Bu noktadan Marksizm-Leninizm'in yerini alan yeni bir Rus ideolojisi gelişiyor. 
 
*
Şimdi Rusya'da, bir zaman önce oyunun kurallarını ABD ve AB'nin belirlediği ama bugün transatlantik ittifakın bir efsaneden ibaret olduğu,
NATO' nun sanıldığı kadar güçlü olmadığı ve Batı'nın inişe geçtiğine ilişkin inançlar pekişiyor.
Rusya yeniden süper güç olarak düşünülüyor,bu yüzden politikalarından geri adım atmıyor, Batı'yı ödün vermeye zorluyor. 
 
*
Rusya, Batı ile ekonomik fayda getirebilecek ilişkiler isteğindedir.
Ama önceliğini Batı'nın Rusya'yı dikkate alması, Rusya'nın nüfuz alanlarını tanıması ve eski Sovyet ülkelerine karışmamasına veriyor.
Baltık Denizi ile Karadeniz arasındaki potansiyel çatışma alanında Gürcistan, Azerbaycan, Litvanya, Letonya, Estonya, Moldova' da ilişkilerin gergin bir düzlemde ilerlemesini, Batı'nın yıkıcı politikalarının sonucu olduğuna inanıyor.
 
*
Nitekim Baltık ve Karadeniz ülkeleri de kendilerini Rusya'nın etkisinden kurtarmak için Batı ile ilişkilerini geliştirme çabasındadır.
Bu ülkelerin NATO'ya ve AB' ye üye olmaları ya da üye olmak gayretleri Rusya'nın etkisinden kurtulmanın önemli adımlarını oluşturuyor.
 
*
Litvanyalılar, Letonyalılar, Estonyalılar Sovyet iktidarını hep bir işgal olarak görmüştür.
Batı'nın bu ülkeleri tanımama politikasının temeli de buydu, nitekim üç Baltık cumhuriyeti de işgal tezine dayanarak bağımsızlıklarını ilan etmişti.

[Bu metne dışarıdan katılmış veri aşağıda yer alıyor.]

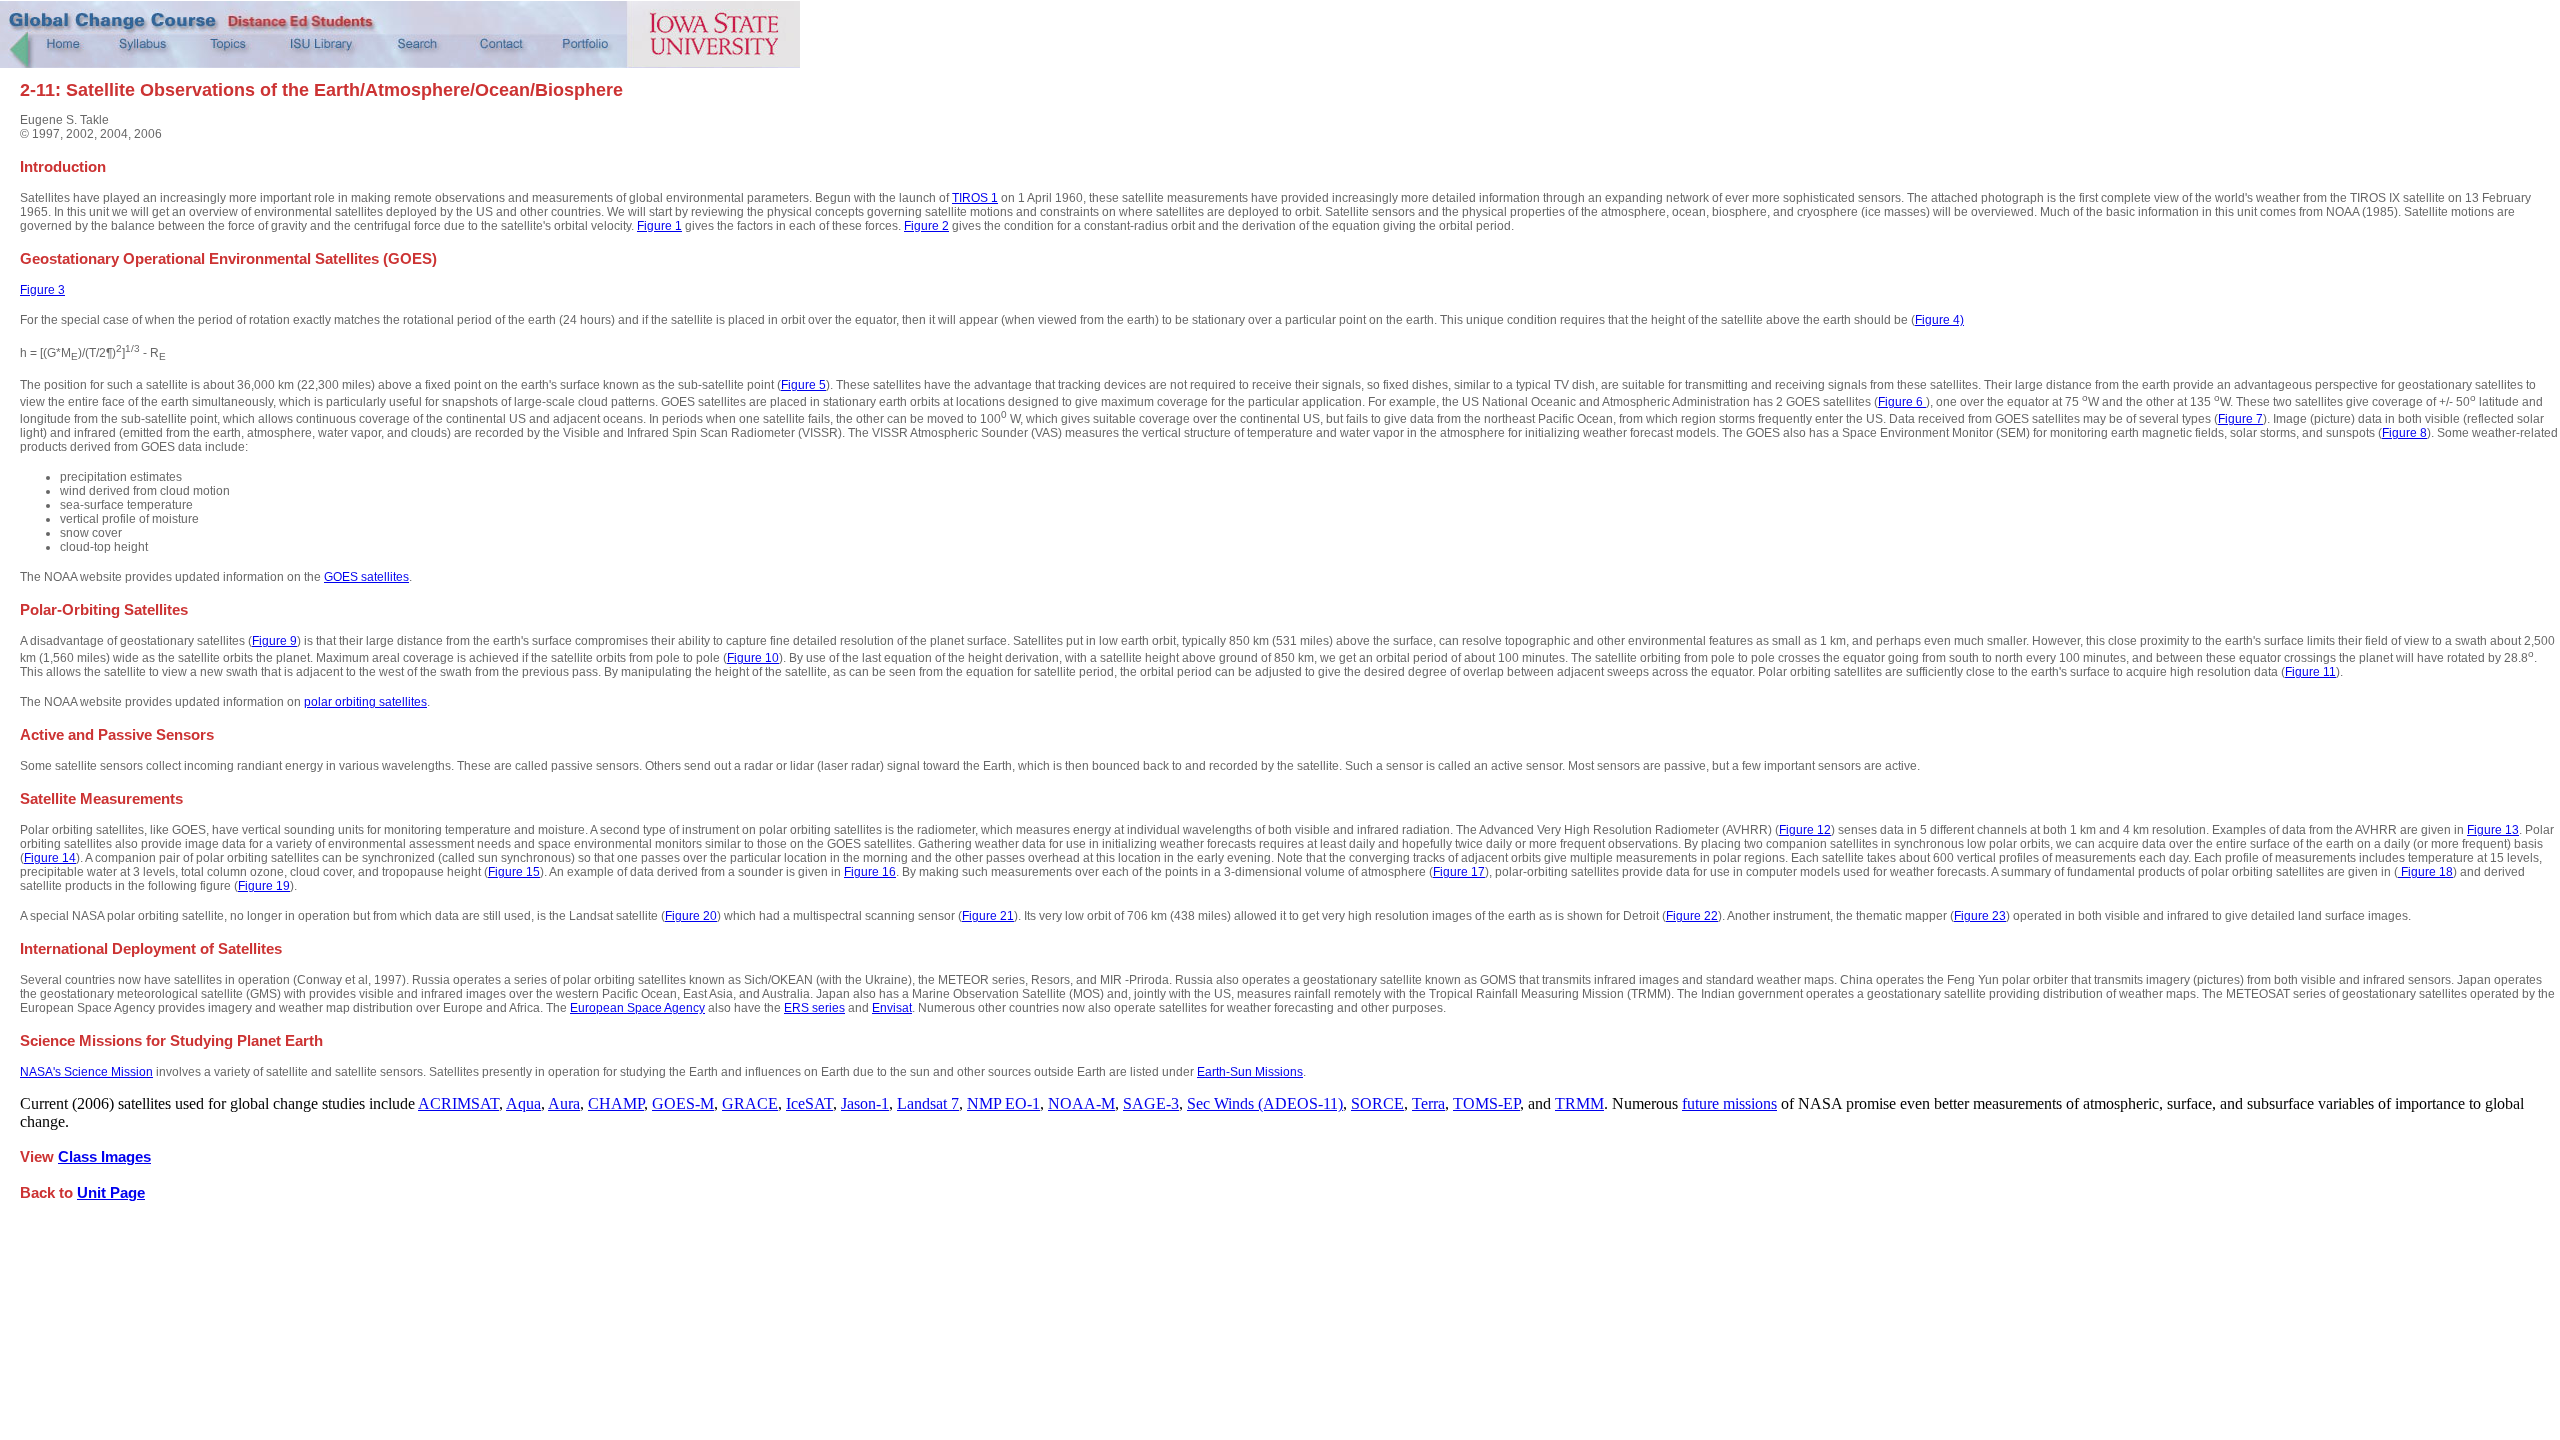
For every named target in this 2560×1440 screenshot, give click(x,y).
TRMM (1579, 1103)
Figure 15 (514, 872)
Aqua (523, 1103)
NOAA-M (1081, 1103)
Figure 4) (1939, 320)
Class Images (104, 1156)
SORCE (1377, 1103)
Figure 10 (753, 658)
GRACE (750, 1103)
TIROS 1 (975, 198)
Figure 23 (1980, 916)
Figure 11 (2310, 672)
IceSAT (809, 1103)
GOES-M (683, 1103)
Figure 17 (1459, 872)
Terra (1428, 1103)
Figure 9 (274, 641)
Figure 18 (2425, 872)
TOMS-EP (1486, 1103)
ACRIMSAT (458, 1103)
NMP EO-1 (1003, 1103)
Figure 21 (988, 916)
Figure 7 (2240, 419)
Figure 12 (1805, 830)
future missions (1729, 1103)
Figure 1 (659, 226)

Moldovalılar da Sovyetler Birliği'ne işgal yoluyla girmek zorunda kaldıklarını söylüyor.
Azerbaycan'da da bugünkü devlet yapısını Sovyet güçleri tarafından yıkılmış olan Azerbaycan Demokratik Cumhuriyeti'ne dayandırıyor...
 
*
Bu noktada Almanya Başbakanı A.Merkel Avrupa'da barış düzenine işaret ediyor.
" Biz, Rusya'ya karşı değil, Rusya ile işbirliği yaparak Avrupa'da güvenliği sağlamak istiyoruz. İkinci Dünya Savaşı'ndan bu yana Avrupa'da barışın sağlanabilmesinin en önemli sebebi, sınırlarımıza saygı duymayı öğrenmiş olmamızdır. Ama bu imkanın olmaması halinde, ilkeler ve çıkarlarımızı savunmalıyız" diyor...
 
*
Şimdi Almanya 1967'de Sosyal Demokrat Başbakan W.Brandt'ın yürürlüğe koyduğu, Sovyetler Birliği ile doğrudan ilişki kurulması, Varşova Paktı ülkeleri ile ilişkilerin normalleştirilmesine dayanan Ostpolitik'i terkederek, yerine jeopolitik çıkarlarının ve ahlaki prensiplerin yönlendirdiği yeni bir siyasete yönleniyor. 
 
*
Almanya'nın verdiği esinle Gürcistan, Estonya, Litvanya, Letonya, Moldova ve Azerbaycan' da da halklar eski günlerine dönmemek konusunda kararlı görünüyor.
Sovyet işgalinin bitmesinin ardından Doğu Avrupalı devletlerin tuttuğu yoldan ilerlemek isteniyor.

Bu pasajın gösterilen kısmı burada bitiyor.